- TASK TO COMPLETE: Filter the lines below, keeping each one that holds "computer".

§

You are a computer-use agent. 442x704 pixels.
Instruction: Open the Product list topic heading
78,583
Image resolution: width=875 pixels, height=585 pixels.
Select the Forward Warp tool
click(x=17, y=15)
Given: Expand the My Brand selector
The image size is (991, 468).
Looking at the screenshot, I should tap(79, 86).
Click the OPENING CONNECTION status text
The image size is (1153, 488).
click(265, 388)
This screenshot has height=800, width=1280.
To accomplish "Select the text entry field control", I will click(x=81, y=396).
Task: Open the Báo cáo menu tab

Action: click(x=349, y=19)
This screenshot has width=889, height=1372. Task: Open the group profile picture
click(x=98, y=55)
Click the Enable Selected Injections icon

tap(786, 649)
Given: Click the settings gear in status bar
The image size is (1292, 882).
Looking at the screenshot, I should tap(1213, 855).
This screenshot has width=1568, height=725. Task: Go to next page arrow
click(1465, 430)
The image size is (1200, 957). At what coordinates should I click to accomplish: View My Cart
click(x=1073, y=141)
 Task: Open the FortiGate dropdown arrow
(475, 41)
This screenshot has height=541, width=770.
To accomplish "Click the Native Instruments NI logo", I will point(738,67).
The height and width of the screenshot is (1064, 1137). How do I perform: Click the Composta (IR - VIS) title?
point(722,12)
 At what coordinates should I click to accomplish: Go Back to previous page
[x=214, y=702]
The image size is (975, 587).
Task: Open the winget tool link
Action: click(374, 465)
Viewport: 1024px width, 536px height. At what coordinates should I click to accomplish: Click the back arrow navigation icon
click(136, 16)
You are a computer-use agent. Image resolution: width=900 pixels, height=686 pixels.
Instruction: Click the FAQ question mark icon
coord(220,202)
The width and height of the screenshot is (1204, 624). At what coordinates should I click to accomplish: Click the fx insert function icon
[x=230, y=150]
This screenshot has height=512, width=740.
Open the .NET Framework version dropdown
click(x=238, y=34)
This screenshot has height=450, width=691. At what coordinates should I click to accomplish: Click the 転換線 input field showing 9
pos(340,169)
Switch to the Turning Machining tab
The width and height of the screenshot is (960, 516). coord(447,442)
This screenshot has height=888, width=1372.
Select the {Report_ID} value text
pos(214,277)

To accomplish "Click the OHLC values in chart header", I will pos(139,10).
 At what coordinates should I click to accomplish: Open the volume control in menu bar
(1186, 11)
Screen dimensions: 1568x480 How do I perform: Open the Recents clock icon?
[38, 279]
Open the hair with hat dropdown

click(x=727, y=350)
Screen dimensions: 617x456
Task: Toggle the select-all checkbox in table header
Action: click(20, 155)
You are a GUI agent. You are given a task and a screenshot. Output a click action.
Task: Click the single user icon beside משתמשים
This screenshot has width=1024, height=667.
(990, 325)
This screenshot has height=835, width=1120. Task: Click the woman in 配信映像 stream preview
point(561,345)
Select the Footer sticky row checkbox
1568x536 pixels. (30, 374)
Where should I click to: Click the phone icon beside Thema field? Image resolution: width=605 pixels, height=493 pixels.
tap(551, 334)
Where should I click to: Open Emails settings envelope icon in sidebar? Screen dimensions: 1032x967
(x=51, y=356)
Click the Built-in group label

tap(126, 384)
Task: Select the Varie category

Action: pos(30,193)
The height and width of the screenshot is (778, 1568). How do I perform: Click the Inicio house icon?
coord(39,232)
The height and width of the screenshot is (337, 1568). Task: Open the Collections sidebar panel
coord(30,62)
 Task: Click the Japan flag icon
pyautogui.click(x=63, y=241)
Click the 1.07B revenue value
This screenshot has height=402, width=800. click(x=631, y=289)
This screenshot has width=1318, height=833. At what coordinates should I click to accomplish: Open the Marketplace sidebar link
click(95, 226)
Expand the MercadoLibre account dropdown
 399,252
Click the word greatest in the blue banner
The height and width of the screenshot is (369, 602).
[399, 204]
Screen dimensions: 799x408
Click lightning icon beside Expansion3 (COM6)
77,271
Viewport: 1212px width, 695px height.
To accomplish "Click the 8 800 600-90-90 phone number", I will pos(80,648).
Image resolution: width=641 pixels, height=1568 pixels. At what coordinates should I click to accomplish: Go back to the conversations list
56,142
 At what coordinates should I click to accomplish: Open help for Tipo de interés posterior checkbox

§

- THE COMPLETED TASK:
You are a computer-use agent. 442x704 pixels.
You are a computer-use agent. Image resolution: width=900 pixels, height=686 pixels.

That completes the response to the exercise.